SaaS において、これらのオンボーディングを自動化することはスケーラビリティやアジリティを得るための基本要素となります。なぜならば、SaaS ではいつでも提供者がテナントを追加できること、テナント管理者が利用者を追加できることが期待されるからです。数多くのテナントやユーザーが想定される SaaS の場合、手動でこれらのテナントやユーザーをセットアップするのは現実的な手段ではなくなることがあります。そのため、できるだけオンボーディングを自動化することがおすすめです。それではテナント・オンボーディングとユーザー・オンボーディングのプロセスを見ていきましょう。


テナント・オンボーディングの構成要素

テナント・オンボーディングは、SaaS の提供者がテナントを新しく構成するプロセスです。そのプロセスの中で新しいテナントを作成し、テナント管理者を作成し、関連するサービスの設定を行います。

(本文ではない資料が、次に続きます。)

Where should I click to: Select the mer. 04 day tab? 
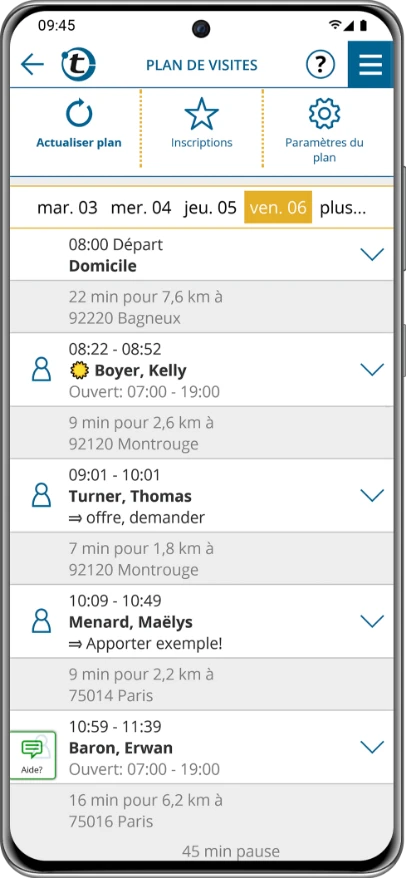click(x=141, y=208)
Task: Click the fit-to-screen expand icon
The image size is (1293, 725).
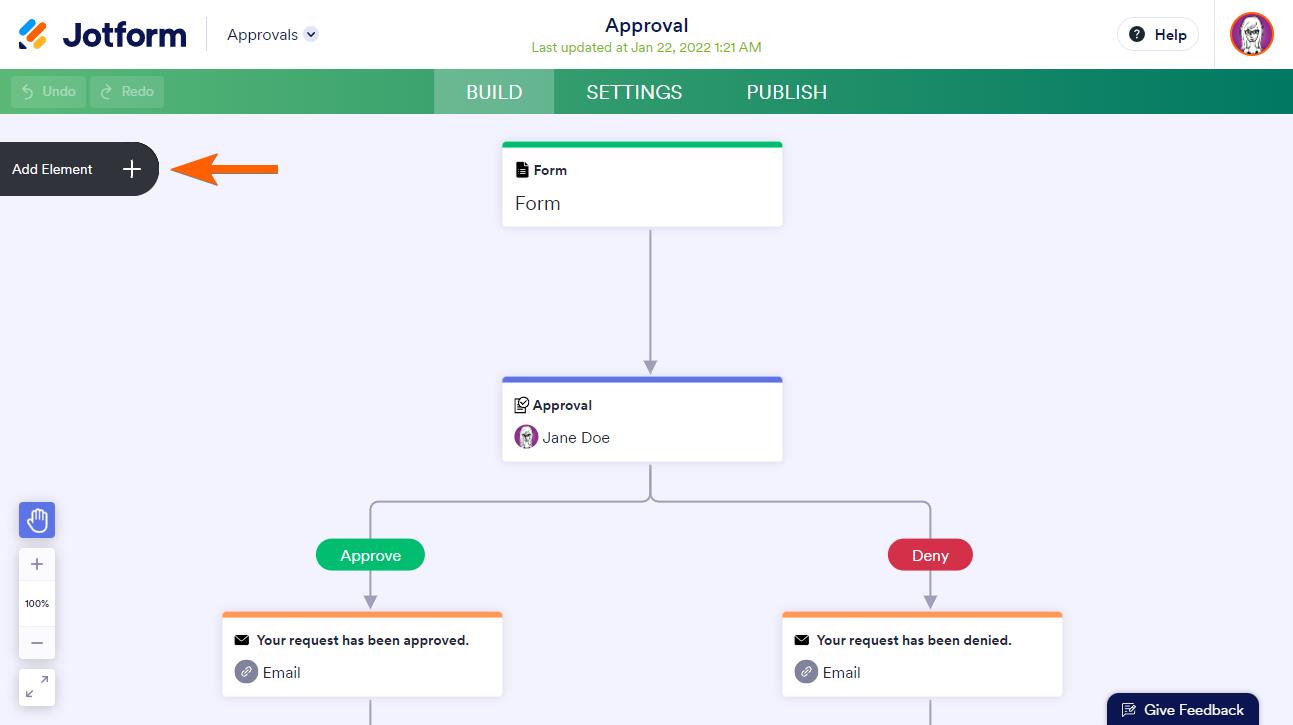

このテナント・オンボーディングは大きく 4 つのプロセスに分類することができ、「テナント管理の構成」、「ユーザー管理の構成」、「請求管理の構成」、「プロビジョニング」があります。テナント・オンボーディングを行う場合には、これら 4 つのプロセスを必要に応じて適切に進める必要があります。これらのプロセスの役割を順に確認していきましょう。

テナント管理の構成

テナント管理の構成を行うプロセスでは、テナント管理サービスに対してテナント固有の情報を設定します。テナント固有の情報には、例えばテナントの有効/無効の設定や、機能の有効/無効、状態やステータス、あるいはテナントごとに契約しているプランなどがあります。このテナント管理サービスを使って SaaS システム内で集中的にテナントを管理することで、提供者は各テナントがどのような状態なのか、どのような設定がされているのかを横断的に管理できるようになります。

ユーザー管理の構成

各テナントには、テナント内のユーザーを管理する仕組みと、そのテナントを管理するテナント管理者が必要です。そのためユーザー管理の構成では、テナント内のユーザーを管理する仕組みをプロビジョニングし、テナント管理者をそのテナントに追加する必要があります。プロビジョニングの際には他に、認証後にユーザーがどのテナントに属するかを判断するためのテナントコンテキストの設定やテナント分離の戦略に沿った分離ポリシーの設定が必要です。これらのユーザーの管理を一つのサービスでまとめて取り扱うことで、テナント管理者だけでなく、テナントごとの全てのユーザーを一元的に管理できるようになります。

請求管理の構成

SaaS では、テナントの契約に沿った請求を行う仕組みが必要です。一口に請求と言っても、定額制なのか従量制なのか、どのようなプランがあるのか、あるいはどのような支払い方法があるのか、その請求方法は多岐に渡ります。請求管理の構成を行うプロセスでは、テナント・オンボーディング時に契約に応じた請求方法を請求管理サービスに登録することで契約ごとのサービス料金の請求をできるようにします。

プロビジョニング

前々回 の投稿のテナント分離の戦略で説明したように、SaaS のアーキテクチャーではテナント分離の戦略に応じて必要なリソースを構築しなければなりません。例えばサイロモデルでテナントごとにサービスを分離したい場合などがあると思います。そのような場合、テナント追加時にテナントごとの新たなサービスやそのサービスへのルーティングなどのプロビジョニングが必要です。


テナント・オンボーディングのアーキテクチャー例

次にテナント・オンボーディングのアーキテクチャー例を用いて、具体的にどのような手続きが行われるか見ていきましょう。次の図は、SaaS で自動化されたテナント・オンボーディングを実現するための一例になります。各プロセスや順番はこのアーキテクチャー例固有のものになりますので、想定するシステムがあれば適宜読み替えていただければと思います。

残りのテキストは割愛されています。